This week the Joint Economic Committee held a hearing on the most recent GAO report on Women in Management. The meeting appeared to be more of a promotional campaign for the Paycheck Fairness Act than a discussion of the main findings. The main findings currently regurgitated by the Media are:
- In 2007, women who made up 47 percent of the U.S. workforce are disproportionally underrepresented in management positions, at a participation rate of only 40%.
- Female managers earn only 81 cents on the dollar compared to male managers.
What you don’t read about in the coverage by big name news sources, such as the Washington Post, the Wall Street Journal, or ABC News, is that the GAO report also issues caution to jump to pre-mature conclusions.
Our analysis neither confirms nor refutes the presence of discriminatory practices.Some of the unexplained differences in pay seen here could be explained by factors for which we lacked data or are difficult to measure, such as managerial responsibility, field of study, years of experience, or discriminatory practices, all of which can be found in the research literature as affecting earnings.

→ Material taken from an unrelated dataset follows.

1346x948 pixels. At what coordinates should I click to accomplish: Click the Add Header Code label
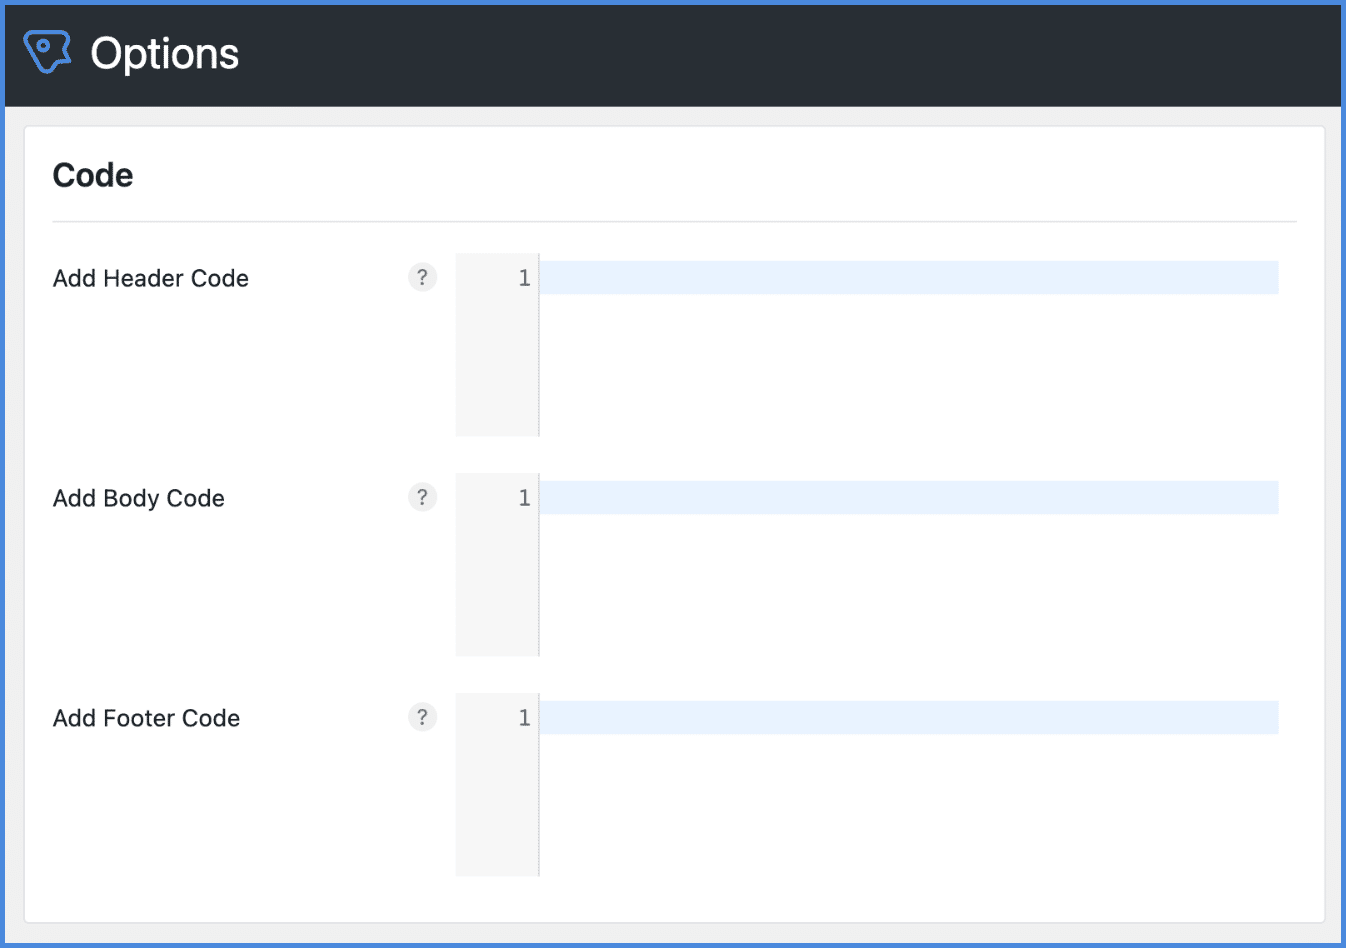[150, 278]
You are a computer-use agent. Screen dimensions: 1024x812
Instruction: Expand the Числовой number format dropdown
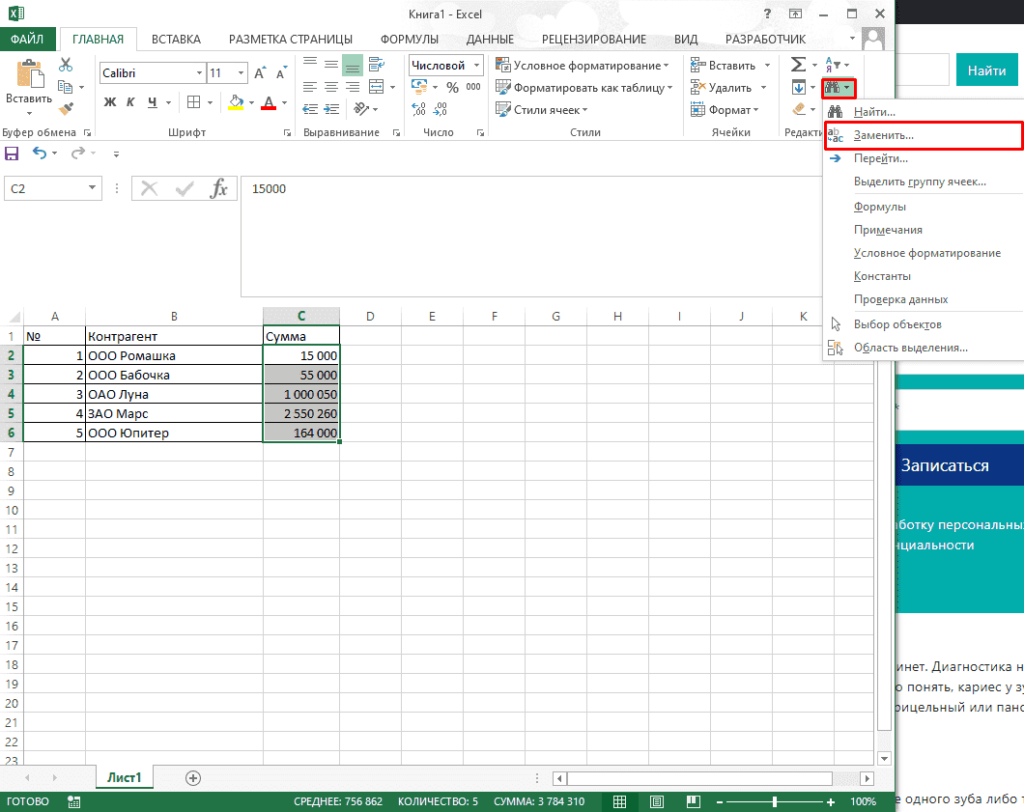tap(476, 65)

In addition to all these caveats, women’s occupation and life choices need to be taken into consideration. For many women with children, or those who consider having children in the future, pursuing a managerial career in a certain industry depends on how easy it is to combine career and family. Diana Furchtgott-Roth, former chief economist at the U.S. Department of Labor, who was invited to speak at the hearing, has a good summary and analysis up on the issue at the Hill’s Congress Blog. She points out:
The [Paycheck Fairness Act] responds to a false problem. When the data are understood correctly – taking account of choice of vocation and on-the-job years – the pay gap largely disappears.
When differences in hours worked, time in the workforce, education, or choice of vocation are considered, many academic studies show that women make around 94 percent of what men make. The remaining six cents are due to unexplained variables, one of which might be discrimination.
A woman who chooses a part-time job, or one with a flexible schedule, in order to have both family and career time might think of herself as successful. But to feminists, she is a societal problem in need of a solution because she is on a lower earnings path than a man.
There are several industries in which women dominate as managers; for example, women make up 70 percent of managers in health care and social assistance and 57 percent of managers in educational services. These manager positions tend to be lower paid and more accommodating to career-unrelated choices than professional and business services, for example, where women’s share is only 38 percent.
Paycheck Fairness Act proponents argue that women shouldn’t be punished for choosing to spend time raising a family, and that wage discrepancies arousing from this choice are discriminatory. Unfortunately, their “solution” would do more harm than good. Carrie Lukas points to the increasing government interference in business by issuing new reporting requirements on employee’s pay in her blog post earlier this week. Last week, I highlighted the dangers that arise from the ambiguous language in the text, combined with the enormous incentives for trial lawyers, which could hurt women’s opportunities to get hired and promoted. No Paycheck Fairness Act, please!